South Korea's Coupang admits breach exposed 33.7M users

South Korea's Coupang admits breach exposed 33.7M users

Briefly

"South Korean retail behemoth Coupang has admitted to a data breach that exposed the personal details of 33.7 million customers, turning the company's famed "Rocket Delivery" logistics empire into an express shipment for personal information. The e-commerce titan, often dubbed the "Amazon of Korea," is South Korea's largest retail platform, logistics operator, and warehousing network - a vertically integrated retail giant whose next-day delivery service, Rocket Delivery, has become shorthand domestically for cardboard boxes arriving before customers have fully remembered ordering anything at all."
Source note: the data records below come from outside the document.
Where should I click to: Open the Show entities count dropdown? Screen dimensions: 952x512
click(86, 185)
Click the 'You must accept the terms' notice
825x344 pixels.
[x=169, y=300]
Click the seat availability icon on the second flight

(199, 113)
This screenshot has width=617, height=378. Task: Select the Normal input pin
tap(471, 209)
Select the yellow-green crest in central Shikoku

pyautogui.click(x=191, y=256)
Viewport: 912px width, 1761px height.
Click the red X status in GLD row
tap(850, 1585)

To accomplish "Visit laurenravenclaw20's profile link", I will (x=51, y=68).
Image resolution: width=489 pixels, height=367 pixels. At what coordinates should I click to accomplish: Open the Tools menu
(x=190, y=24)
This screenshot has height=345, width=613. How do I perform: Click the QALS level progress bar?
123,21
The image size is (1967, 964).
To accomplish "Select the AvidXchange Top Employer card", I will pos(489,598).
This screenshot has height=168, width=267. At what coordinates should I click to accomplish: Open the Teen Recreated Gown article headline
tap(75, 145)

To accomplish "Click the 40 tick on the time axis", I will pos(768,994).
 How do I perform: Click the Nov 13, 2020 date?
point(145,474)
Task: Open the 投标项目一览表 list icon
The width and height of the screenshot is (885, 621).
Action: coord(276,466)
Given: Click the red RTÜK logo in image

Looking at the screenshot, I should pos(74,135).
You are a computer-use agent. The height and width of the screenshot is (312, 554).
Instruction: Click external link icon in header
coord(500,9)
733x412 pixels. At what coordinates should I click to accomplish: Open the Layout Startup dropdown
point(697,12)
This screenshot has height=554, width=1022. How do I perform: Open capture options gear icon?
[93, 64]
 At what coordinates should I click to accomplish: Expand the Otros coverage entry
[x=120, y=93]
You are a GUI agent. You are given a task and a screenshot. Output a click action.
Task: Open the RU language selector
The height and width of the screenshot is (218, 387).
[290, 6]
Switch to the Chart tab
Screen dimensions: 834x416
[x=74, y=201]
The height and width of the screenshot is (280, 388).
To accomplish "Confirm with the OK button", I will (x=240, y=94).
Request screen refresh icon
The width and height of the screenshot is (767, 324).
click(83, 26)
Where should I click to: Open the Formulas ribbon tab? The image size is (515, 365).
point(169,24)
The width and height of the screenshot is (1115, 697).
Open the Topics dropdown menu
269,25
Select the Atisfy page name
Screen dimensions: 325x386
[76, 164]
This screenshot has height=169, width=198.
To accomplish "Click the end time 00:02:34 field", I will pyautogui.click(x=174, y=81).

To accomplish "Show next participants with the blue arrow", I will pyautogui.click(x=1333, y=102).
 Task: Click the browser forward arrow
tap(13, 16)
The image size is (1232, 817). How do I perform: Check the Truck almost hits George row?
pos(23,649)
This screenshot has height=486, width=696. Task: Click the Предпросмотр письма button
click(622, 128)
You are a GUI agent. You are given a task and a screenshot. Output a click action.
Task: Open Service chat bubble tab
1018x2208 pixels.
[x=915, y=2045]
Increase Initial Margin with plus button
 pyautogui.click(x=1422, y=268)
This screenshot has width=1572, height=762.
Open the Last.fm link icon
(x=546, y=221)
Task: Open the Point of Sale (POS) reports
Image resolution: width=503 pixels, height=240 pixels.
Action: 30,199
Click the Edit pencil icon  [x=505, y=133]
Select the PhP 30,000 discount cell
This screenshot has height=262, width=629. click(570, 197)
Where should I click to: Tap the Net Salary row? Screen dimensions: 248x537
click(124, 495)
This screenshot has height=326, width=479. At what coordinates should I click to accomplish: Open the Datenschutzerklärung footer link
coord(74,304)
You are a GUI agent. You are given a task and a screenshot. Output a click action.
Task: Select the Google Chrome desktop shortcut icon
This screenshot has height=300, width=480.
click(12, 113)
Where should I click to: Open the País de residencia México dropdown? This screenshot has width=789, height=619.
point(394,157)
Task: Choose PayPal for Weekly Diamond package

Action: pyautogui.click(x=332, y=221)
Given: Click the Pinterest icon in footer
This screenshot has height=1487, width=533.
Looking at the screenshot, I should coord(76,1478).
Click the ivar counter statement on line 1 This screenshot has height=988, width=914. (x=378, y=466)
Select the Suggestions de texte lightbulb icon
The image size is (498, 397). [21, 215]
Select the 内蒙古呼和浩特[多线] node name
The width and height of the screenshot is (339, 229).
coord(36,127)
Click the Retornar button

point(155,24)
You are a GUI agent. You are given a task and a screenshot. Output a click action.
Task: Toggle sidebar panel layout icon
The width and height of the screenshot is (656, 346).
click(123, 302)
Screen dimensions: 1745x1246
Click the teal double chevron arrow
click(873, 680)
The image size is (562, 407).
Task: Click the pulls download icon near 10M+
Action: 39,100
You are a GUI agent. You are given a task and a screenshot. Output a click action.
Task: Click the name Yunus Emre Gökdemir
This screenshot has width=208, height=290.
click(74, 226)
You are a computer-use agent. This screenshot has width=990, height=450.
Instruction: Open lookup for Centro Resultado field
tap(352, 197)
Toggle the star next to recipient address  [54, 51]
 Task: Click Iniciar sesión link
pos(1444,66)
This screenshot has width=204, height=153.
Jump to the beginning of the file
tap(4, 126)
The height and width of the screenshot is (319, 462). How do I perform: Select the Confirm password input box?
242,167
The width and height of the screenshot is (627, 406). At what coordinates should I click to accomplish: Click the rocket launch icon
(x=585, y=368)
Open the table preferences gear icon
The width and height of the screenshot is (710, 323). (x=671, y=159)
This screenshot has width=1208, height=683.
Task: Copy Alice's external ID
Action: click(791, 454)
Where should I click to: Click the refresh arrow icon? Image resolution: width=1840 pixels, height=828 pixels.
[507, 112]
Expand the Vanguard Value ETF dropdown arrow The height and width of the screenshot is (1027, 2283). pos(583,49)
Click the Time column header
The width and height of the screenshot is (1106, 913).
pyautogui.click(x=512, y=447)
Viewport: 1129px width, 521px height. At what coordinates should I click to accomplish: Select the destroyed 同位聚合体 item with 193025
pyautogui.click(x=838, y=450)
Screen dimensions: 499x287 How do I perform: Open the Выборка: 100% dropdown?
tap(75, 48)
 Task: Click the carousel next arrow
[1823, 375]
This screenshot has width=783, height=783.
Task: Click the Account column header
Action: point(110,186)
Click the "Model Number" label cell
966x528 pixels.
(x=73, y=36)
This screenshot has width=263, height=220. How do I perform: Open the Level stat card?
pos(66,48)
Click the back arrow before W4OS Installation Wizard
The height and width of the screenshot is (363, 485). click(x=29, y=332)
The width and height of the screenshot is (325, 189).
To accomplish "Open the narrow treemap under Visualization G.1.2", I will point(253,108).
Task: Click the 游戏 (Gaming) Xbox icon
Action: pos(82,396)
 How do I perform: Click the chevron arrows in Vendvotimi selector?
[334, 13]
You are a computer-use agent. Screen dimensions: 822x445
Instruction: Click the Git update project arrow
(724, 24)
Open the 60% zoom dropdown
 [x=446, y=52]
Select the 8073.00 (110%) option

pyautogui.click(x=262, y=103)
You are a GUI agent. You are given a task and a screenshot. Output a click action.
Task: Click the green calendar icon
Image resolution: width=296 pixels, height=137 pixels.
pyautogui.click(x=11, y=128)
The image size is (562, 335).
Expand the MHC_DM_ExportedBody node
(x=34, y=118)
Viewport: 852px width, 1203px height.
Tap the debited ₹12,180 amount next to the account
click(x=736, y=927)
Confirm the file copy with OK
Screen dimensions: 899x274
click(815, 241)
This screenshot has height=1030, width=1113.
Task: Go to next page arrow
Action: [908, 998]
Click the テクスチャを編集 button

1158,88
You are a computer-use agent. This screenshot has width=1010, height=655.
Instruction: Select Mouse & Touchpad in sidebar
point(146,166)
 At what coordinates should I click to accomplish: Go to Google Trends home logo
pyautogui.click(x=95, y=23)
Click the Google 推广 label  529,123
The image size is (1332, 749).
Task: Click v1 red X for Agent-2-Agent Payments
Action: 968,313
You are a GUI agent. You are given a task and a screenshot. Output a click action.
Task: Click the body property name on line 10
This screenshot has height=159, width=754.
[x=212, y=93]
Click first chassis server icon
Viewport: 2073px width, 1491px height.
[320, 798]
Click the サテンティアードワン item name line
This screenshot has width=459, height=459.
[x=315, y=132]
"Coupang confirmed the data breach to The Register on Monday. It first detected unauthorized access on November 18, initially tied to just 4,500 customer accounts, before a subsequent investigation revealed that roughly 33.7 million domestic accounts were caught up in a far broader exposure. The breach spans more than half of South Korea's population and includes customer names, email addresses, phone numbers, shipping addresses, partial order histories, and certain delivery metadata."

"Coupang insists the attackers failed to reach login credentials or payment card details, which it says remain "securely protected." In a statement provided to The Register, Marisa Lee, a Coupang spokesperson, outlined the company's response. "Coupang immediately reported the incident to relevant authorities (Police, KISA, PIPC)," Lee said, referring to the National Police Agency, the Korea Internet & Security Agency (KISA), and the Personal Information Protection Commission (PIPC)."